Ob Twollars, Facebook-Credits oder die vielen anderen (nicht monetären Web-)Währungen, die gerade entstehen oder zunehmend als solche wahrgenommen werden, sie basieren alle weitestgehend auf den Prinzipien der Schenkwirtschaft, wie sie Joytopia sehr anschaulich, wenn auch esoterisch etwas überhöht, beschreibt. Entsprechend werden die Joytopia Dankpunkte auch gerne als Vorbild für Twollars & Co genannt.
Es ist nicht unspannend, sich mit Themen wie diesen zu befassen und den Systemwechsel sowie die zunehmenden Währungsdiskussionen auf Fachblogs wie New Currency Frontiers mitzuverfolgen (s. auch What is a currency?)
- Web-Währungen: Monetizing Social Media with Community Currency
- Web-Währungen: Facebook testet eigenes Währungssystem
- Web-Währungen: Was kommt nach der Währungskrise? (5)
Kategorien:Facebook
Hallo Jochen,
leider haben die Joytopia-Vordenker bisher noch kein Modellprojekt auf den Weg gebracht, vielmehr liest man immer mehr Obskures, umso mehr man sich einliest. Vielleicht sind hier die Webunternehmer erfolgreicher?
Ja, man sollte bei Joytopia nicht zu tief schürfen. Deshalb hab ich bewusst nur auf die Erklärung des Prinzips verlinkt.
Nettes Spielzeug für Touristen in Urlaubsregionen, aber kaum praktizierbar im Großen. Hirnloser Konsum wird gefördert, sparen z.B. für die Rente fast unmöglich. Wie das in Zeiten von Klimawandel (Stichwort: CO2 Reduktion) und Demografischem Wandel funktionieren soll, ist mir ein Rätsel.

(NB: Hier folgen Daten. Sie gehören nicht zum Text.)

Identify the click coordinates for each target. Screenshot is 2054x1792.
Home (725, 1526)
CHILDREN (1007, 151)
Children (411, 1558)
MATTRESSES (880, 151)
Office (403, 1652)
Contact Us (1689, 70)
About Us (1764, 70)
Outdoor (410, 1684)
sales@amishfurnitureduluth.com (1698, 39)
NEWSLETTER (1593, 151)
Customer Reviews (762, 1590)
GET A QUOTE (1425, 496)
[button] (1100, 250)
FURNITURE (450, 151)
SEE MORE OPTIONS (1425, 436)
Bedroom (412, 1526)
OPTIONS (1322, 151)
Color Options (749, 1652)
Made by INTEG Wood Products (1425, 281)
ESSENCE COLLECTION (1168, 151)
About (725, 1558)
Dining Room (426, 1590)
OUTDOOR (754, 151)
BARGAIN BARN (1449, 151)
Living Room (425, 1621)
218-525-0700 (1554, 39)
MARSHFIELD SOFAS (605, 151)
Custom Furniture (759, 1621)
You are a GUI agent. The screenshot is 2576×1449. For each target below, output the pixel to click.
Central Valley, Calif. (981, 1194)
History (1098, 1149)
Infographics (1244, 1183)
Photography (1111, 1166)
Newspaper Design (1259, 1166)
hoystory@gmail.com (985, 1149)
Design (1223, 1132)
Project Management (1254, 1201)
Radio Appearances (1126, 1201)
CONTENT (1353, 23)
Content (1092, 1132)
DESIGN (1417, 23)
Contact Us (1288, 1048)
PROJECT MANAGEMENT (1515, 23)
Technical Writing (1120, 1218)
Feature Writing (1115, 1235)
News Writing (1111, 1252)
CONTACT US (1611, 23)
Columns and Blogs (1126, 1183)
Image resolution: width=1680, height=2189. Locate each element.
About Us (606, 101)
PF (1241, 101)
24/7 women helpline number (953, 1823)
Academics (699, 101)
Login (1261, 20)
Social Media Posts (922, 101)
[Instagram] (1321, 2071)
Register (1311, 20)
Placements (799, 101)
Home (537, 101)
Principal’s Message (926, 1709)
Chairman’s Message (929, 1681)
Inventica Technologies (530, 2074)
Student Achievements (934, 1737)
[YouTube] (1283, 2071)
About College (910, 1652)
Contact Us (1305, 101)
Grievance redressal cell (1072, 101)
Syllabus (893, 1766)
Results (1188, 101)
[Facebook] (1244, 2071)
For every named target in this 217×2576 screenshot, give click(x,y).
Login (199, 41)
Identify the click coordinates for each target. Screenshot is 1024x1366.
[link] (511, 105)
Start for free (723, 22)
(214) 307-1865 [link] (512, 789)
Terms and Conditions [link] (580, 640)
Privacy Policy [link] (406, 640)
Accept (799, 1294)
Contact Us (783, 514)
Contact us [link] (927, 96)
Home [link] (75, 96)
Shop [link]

Klingt zu schön, um wahr zu sein? Es IST zu schön, um wahr zu sein.
Wann immer Geld nicht “echte” Werte repräsentiert (also damit selbst einen intrinsischen Wert hat), bricht das entsprechende System früher oder später zusammen. Das derzeitige Gelddrucken hat nur den Effekt, dass es bestehendes Geld (also Gespartes oder Bezahlung für reale Waren oder Leistungen) entwertet.